CSE ProcessParent Participation
CSE ProcessSufficiency of Evaluative Info
District Appeal
Implementation/Assigned SchoolDeviation from IEP/Failure to Implement IEP Services
Parent Appeal

PDF Version

[1] Any additional facts necessary to the disposition of the parties' arguments will be set forth below as necessary for resolution of the issues presented in this appeal.

[2] The Commissioner of Education has not approved the Aaron School as a school with which school districts may contract for the instruction of students with disabilities (see 8 NYCRR 200.1[d]; 200.7).

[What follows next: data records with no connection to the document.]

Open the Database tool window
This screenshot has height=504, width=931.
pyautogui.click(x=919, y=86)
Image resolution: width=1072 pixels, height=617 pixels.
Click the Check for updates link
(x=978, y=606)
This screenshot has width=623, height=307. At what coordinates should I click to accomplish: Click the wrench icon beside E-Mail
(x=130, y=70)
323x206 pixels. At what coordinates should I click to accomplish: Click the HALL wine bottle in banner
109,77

[3] The student's eligibility for special education programs and related services as a student with a speech or language impairment is not in dispute (see 34 CFR 300.8[c][11]; 8 NYCRR 200.1[zz][11]).

[4] The parents entered into an enrollment contract with the Aaron School on February 9, 2011 for the student's attendance during the 2011-12 school year (Parent Ex. S).

[5] The parents did not appeal the IHO's determinations that the present levels of performance and annual goals in the June 2011 IEP were appropriate.  Accordingly, these determinations have become final and binding on the parties (34 C.F.R. 300.514[a]; 8 NYCRR 200.5[j][5][v]; see C.H. v. Goshen Cent. Sch. Dist., 2013 WL 1285387, at *9-*10 [S.D.N.Y. Mar. 28, 2013]; M.Z. v. New York City Dep't of Educ., 2013 WL 1314992, at *6, *10 [S.D.N.Y. Mar. 21, 2013]).